Pregnancy test (if needed)
Complete blood count (CBC): red blood count, white blood count, differential (counting the different types of white blood cells), hemoglobin and hematocrit, platelet count
Blood type and factor with an antibody screen
Rubella titer
Hepatitis B surface antigen
Urine analysis
Syphilis screening
HIV testing, if desired after discussion
Liver or Chem profile
Tuberculosis screening (Frye, 579)
Why is breast assessment important during the antepartum period?
It is very helpful to assess the breasts early on in pregnancy to get an idea of the normal, and then be able to observe the changes that occur with normal pregnancy, and educate the mother about these changes so she is not concerned or alarmed by them.

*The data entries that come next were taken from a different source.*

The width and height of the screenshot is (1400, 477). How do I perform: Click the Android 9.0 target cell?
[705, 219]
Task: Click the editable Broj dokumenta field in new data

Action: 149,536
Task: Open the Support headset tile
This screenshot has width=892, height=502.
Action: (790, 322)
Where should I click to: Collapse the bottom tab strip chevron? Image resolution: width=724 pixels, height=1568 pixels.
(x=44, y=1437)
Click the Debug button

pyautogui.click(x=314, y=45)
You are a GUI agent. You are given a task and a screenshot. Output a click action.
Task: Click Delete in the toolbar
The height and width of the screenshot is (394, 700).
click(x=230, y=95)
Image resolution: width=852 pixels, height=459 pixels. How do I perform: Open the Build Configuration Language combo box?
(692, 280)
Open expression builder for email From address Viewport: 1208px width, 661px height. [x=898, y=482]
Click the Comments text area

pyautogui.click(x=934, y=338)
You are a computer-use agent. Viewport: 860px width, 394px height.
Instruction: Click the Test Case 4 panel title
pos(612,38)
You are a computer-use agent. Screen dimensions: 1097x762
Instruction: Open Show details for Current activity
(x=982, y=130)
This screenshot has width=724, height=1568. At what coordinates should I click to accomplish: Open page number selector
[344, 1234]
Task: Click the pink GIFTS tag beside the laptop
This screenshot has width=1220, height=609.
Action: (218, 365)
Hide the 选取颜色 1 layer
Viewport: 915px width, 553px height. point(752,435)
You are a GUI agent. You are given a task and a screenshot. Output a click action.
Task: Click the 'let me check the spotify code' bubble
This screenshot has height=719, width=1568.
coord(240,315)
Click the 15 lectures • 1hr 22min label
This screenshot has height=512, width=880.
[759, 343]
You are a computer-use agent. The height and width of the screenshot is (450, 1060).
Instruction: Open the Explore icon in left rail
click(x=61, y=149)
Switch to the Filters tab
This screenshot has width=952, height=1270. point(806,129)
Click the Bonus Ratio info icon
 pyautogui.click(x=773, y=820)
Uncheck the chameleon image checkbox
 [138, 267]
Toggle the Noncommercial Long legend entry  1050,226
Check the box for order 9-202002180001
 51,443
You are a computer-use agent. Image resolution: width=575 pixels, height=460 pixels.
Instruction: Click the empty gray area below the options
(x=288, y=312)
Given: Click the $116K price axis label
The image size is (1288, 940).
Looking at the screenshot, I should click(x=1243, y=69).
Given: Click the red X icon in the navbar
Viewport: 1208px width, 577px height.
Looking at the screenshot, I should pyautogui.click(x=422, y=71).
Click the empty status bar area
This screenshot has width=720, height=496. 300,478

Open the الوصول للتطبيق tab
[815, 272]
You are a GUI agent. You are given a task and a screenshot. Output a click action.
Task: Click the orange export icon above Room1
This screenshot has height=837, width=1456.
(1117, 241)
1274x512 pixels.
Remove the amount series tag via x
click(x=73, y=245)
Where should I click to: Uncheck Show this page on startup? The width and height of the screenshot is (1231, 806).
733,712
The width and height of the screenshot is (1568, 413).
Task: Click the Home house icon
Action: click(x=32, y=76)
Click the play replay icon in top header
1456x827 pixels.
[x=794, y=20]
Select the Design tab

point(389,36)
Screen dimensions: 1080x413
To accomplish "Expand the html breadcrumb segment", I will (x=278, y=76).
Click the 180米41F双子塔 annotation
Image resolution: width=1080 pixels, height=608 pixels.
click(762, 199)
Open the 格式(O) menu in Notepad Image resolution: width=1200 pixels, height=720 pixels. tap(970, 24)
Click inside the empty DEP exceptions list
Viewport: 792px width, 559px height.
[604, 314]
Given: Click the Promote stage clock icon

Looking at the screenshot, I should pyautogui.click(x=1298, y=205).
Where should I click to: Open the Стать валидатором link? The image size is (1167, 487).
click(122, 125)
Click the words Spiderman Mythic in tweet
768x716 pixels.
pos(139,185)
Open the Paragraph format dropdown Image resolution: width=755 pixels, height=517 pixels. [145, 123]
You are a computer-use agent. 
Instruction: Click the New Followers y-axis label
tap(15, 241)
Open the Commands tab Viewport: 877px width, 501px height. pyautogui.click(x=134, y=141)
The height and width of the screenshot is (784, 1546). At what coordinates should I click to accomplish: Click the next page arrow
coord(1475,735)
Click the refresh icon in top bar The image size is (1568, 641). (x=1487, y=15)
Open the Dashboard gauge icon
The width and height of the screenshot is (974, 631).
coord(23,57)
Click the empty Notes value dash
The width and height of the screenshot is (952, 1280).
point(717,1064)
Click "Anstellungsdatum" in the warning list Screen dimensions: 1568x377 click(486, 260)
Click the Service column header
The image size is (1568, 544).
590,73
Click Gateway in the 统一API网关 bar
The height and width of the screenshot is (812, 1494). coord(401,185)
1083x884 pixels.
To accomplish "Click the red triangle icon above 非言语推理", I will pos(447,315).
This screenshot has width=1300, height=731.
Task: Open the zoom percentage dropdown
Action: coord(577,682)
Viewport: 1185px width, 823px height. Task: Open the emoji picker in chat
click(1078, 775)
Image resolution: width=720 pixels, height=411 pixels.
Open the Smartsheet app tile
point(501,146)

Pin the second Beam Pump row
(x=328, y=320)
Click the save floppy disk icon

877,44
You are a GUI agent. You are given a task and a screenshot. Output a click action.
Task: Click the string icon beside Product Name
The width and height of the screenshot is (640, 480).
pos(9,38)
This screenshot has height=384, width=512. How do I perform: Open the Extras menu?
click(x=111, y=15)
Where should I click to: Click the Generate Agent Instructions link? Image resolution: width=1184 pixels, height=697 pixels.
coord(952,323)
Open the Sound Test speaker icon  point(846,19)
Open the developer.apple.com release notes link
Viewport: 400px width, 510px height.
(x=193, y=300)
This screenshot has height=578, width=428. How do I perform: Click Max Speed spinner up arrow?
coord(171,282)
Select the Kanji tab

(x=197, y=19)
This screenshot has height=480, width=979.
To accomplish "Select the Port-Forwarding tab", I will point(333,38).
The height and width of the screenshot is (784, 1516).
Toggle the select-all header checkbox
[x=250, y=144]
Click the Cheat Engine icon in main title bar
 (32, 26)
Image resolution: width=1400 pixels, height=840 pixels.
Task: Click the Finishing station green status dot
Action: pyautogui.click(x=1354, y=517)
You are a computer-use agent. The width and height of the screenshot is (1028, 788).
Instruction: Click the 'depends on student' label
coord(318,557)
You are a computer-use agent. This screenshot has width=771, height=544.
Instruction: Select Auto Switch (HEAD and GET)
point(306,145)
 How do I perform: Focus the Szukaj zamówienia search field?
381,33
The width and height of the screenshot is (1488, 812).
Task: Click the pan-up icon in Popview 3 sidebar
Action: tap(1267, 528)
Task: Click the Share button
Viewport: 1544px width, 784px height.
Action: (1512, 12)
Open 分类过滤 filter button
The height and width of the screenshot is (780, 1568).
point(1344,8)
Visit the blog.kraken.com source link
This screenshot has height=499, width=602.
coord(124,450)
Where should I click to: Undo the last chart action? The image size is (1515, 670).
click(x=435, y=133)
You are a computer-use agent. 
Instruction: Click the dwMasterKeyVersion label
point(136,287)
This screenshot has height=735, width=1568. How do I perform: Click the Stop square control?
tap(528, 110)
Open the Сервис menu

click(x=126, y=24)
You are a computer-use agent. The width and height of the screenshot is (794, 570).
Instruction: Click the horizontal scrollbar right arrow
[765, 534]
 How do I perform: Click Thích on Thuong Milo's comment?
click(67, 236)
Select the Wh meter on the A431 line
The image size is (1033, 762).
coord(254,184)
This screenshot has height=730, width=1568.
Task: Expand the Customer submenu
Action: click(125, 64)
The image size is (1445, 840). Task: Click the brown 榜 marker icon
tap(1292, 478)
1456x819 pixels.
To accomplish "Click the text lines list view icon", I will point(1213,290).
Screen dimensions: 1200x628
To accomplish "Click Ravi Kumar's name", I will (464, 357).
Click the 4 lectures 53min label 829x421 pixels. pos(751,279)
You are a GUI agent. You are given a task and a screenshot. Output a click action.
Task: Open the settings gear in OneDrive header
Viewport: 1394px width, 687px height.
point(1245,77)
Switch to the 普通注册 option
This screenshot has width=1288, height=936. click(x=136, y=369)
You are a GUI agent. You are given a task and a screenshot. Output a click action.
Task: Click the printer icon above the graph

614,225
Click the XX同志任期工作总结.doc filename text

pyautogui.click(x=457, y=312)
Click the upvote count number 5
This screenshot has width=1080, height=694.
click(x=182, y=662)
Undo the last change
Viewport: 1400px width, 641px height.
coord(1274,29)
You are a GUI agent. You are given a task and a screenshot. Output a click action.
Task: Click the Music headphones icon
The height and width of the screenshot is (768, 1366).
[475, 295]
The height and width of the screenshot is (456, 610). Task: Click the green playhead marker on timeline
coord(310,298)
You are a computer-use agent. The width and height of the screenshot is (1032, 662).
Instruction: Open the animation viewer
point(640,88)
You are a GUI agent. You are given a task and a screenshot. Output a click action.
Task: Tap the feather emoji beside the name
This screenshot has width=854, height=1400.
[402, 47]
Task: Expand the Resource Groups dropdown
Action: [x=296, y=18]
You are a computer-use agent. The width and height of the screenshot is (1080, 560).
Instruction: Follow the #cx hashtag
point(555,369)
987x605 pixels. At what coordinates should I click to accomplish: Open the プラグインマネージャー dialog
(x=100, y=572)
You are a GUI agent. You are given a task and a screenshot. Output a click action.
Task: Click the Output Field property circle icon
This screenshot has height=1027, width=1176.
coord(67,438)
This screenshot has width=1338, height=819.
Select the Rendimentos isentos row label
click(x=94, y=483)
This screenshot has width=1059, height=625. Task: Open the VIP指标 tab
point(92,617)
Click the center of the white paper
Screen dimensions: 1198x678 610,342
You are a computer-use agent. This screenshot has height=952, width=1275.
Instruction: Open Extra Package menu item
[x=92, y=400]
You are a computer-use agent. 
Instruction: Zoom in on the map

On the other hand, if abnormal growths or lumps are present, the high levels of progesterone and other hormones can cause increased or accelerated growth that should be discovered and seen by a specialist. (Frye, 444)
When would you notice an elevated basal temperature if a mother became pregnant?
From conception on.
When would spotting (if it occurs with implantation) occur?
During the third or fourth week of pregnancy.
When might morning sickness begin?
The fourth week of pregnancy.
When will the uterus become divided longitudinally, with one side becoming more elastic and enlarged?
During the fifth week of pregnancy.
By which week of pregnancy might the mother notice that she has to use the restroom more often due to increased pressure on her bladder, and more blood flow in that area? (In early pregnancy)
By six weeks of pregnancy.
When might the newly-pregnant mother begin to notice breast changes (tingling, increased blood flow, heavier feeling, darkening of nipple and areola, prominence of oil glands on the areola)?
Around six to eight weeks of pregnancy.
When can cervical and uterine softening occur in the newly-pregnant mother?
Anywhere from six to ten weeks of pregnancy, or sometimes later.
By when is the newly-pregnant mother's uterus enlarged when examined internally?
By seven weeks of pregnancy.
When is there increased pulsation in the vaginal lateral fornices, and when does the mucosa turn from pink to a violet-blue color?
By eight weeks of pregnancy.
When can the uterus be palpated abdominally, just above the pubic bone?
At twelve weeks of pregnancy.
If there is a non-central implantation, when will the uterus feel irregular in contour (in early pregnancy)?
At eight to twelve weeks of pregnancy.
When will skin changes occur---especially in darker-skinned women (in early pregnancy, specifically the lina negra)?
Around twelve weeks of pregnancy.
If vulval varicosities are present, when will they become apparent?
By around ten weeks of pregnancy.
When can the fetal heart be detected by doppler, and fetoscope, respectively?
Ten to twelve weeks of pregnancy, with a doppler.
Fifteen weeks at the earliest, with a fetoscope.
What is Braun von Fernwald’s sign?
Irregular softening and enlarging of uterus.
What is Goddell’s sign?
Cervical and uterine softening.
What is Hegar’s sign?
Softening of the isthmus.
What is MacDonald’s sign?
Softening of the uterus.
What is Chadwick’s (or Jacquemier’s) sign?
Violet-blue color of vaginal mucosa and cervix.